Higher Education

Free Market Friday: Efficiency or bust

July 11, 2015

Michael Carnuccio

As Oklahoma legislators completed their budget deliberations this year, we heard the usual chorus from critics complaining that education was being shortchanged. Much criticism came from those in higher education, who perpetually demand more tax dollars and tuition increases.

Before shelling out more money for state colleges and universities, we should ask some simple questions, like: Are we getting our money’s worth now?

The answer emerged with stark clarity from a report written by Richard Vedder and Anthony Hennen of the Center for College Affordability and Productivity, which conducts the research for Forbes’ annual “America’s Top Colleges” rankings.

Dollars and Sense: Assessing Oklahoma’s Public Universities revealed at least two disturbing trends.

First, we are paying more each year to hire college and university administrators who rarely go near a classroom. Secondly, a great many faculty members teach few students while receiving handsome salaries.

Oklahoma’s average higher education spending per student is more than $31,000 annually. Yet only $8,564 of those dollars are allocated for instructional spending. Why?

Oklahoma has 2.53 nonteaching staff members for every teacher, more than 10 percent higher than the national average.

Even worse, while higher education staffing per student across the nation declined by 10 percent from 1999 until 2011, in Oklahoma we actually increased staffing by some 5 percent.

So we are hiring more administrators who teach no one.

So what about those who do teach?

At our flagship universities, a small proportion of them seem to be doing most of the work.

“Large numbers of faculty carry modest teaching loads, yet also have modest research accomplishments,” report authors said. “If the bottom 80 percent of the faculty taught as much as the top 20 percent, universities could operate with demonstrably fewer faculty members and reduce tuition costs dramatically.”

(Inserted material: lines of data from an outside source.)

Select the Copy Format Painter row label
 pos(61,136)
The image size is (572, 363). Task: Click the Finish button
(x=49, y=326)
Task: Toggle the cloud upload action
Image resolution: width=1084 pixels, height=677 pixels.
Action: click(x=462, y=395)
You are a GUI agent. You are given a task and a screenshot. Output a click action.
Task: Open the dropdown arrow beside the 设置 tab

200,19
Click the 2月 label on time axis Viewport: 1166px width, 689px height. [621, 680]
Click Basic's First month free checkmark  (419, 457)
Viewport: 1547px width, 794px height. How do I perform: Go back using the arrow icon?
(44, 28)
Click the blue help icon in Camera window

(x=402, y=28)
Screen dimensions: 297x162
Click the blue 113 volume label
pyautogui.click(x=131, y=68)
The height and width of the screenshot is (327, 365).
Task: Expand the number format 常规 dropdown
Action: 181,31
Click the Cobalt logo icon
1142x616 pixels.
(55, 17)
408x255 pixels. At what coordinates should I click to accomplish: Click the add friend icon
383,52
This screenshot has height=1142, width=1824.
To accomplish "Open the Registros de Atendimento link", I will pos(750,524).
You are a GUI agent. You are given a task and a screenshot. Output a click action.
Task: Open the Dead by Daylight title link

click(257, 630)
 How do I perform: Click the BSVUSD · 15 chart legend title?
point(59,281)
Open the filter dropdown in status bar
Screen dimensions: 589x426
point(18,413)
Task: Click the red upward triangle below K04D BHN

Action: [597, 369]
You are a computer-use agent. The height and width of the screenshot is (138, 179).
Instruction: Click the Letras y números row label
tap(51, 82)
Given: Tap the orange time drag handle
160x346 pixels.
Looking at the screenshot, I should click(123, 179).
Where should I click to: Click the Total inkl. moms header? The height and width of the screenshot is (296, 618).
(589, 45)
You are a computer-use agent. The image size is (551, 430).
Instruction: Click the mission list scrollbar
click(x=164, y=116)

There is plenty of inefficiency in higher education, as Purdue University President Mitch Daniels is quick to acknowledge.

“This place was not built to be efficient,” Daniels said. “(But) you’re not going to find many places where you just take a cleaver and hack off a big piece of fat. Just like a cow, it’s marbled through the whole enterprise.

“Higher education has to get past the ‘take our word for it’ era,” he said. “Increasingly, people aren’t.”